BRIEF →
How many of the lines below contain the string "pyautogui"? Reply with only the number.

TASK DATA →
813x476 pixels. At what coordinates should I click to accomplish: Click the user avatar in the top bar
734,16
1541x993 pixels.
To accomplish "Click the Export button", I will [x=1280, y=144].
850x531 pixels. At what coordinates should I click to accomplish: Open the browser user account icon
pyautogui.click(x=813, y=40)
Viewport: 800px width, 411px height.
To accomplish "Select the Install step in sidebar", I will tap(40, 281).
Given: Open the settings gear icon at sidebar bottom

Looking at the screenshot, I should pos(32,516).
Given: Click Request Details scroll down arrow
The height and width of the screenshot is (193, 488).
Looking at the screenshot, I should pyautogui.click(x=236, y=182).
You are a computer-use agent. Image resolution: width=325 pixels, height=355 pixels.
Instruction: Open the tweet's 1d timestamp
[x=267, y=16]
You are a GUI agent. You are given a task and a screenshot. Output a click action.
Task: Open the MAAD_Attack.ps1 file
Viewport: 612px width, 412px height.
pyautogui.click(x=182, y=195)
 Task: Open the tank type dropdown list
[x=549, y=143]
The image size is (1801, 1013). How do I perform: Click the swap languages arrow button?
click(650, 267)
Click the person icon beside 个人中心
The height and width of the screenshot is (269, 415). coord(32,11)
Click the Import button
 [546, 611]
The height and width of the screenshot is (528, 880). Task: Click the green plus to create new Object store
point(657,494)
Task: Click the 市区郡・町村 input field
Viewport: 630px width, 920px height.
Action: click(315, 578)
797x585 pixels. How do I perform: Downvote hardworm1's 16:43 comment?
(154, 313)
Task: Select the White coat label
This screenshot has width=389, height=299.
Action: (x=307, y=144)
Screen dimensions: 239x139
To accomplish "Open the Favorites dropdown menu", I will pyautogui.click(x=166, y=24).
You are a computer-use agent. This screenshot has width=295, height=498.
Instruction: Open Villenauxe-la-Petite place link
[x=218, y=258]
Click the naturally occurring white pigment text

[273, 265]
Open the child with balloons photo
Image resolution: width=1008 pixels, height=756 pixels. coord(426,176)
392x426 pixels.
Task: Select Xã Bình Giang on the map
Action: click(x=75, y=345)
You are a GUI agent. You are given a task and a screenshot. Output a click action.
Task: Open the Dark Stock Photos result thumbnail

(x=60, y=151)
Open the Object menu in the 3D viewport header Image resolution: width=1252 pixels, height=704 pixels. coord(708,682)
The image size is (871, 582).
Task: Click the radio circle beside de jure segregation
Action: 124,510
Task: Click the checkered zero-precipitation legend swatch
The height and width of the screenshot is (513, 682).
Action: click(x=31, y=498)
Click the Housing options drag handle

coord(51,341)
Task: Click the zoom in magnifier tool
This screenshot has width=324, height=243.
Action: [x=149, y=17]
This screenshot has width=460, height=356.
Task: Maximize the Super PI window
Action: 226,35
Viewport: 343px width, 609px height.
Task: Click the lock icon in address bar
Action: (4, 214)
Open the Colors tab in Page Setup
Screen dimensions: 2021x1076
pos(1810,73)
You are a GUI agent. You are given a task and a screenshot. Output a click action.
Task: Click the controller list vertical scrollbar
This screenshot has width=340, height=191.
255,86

OUTPUT →
4